### Written task
Copy out every line of the data below that contains the word "agent" and report each one in full.
(begin)
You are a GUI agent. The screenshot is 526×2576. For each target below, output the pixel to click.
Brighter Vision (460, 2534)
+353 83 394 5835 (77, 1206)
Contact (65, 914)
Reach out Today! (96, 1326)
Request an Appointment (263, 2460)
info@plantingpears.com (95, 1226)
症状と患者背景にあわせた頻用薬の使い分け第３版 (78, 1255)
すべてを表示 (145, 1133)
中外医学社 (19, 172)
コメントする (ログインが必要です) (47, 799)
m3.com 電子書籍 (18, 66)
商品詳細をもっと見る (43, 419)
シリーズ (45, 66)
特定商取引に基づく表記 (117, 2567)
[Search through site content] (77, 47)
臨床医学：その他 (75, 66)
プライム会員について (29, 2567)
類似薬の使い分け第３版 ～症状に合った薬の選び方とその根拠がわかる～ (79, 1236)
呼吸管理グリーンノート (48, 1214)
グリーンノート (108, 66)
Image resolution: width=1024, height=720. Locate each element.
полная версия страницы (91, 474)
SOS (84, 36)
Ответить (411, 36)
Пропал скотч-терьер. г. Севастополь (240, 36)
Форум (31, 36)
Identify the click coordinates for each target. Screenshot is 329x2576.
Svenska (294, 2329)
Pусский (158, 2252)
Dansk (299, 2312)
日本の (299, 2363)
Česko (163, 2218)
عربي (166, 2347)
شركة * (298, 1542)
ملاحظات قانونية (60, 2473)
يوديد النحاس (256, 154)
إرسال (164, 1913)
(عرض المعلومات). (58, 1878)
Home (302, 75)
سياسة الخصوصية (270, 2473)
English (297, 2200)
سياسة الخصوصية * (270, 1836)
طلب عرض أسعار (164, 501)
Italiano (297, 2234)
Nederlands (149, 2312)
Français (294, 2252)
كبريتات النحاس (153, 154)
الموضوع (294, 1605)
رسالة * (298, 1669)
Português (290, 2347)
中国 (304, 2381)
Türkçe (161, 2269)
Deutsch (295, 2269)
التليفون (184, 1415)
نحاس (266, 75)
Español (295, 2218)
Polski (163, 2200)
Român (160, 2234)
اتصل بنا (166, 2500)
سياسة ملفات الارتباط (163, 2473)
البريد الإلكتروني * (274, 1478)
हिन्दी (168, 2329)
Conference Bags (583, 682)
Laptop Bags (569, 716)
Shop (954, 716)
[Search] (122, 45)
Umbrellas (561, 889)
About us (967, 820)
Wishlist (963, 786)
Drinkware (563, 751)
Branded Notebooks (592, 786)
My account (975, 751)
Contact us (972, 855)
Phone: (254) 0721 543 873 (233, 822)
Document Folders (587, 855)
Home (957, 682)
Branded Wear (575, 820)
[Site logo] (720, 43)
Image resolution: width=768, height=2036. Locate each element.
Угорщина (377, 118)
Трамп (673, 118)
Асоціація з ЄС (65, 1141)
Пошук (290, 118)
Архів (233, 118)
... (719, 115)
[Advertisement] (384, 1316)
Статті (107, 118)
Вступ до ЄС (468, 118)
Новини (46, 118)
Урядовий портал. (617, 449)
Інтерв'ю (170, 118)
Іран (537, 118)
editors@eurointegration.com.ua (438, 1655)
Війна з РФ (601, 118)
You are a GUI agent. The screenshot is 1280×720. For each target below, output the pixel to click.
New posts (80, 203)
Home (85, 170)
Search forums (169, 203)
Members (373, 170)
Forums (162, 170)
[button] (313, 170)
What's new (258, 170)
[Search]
(end)
### The reply
You are a GUI agent. The screenshot is 526×2576. For each target below, output the pixel to click.
You are a GUI agent. The screenshot is 1280×720. For each target below, output the pixel to click.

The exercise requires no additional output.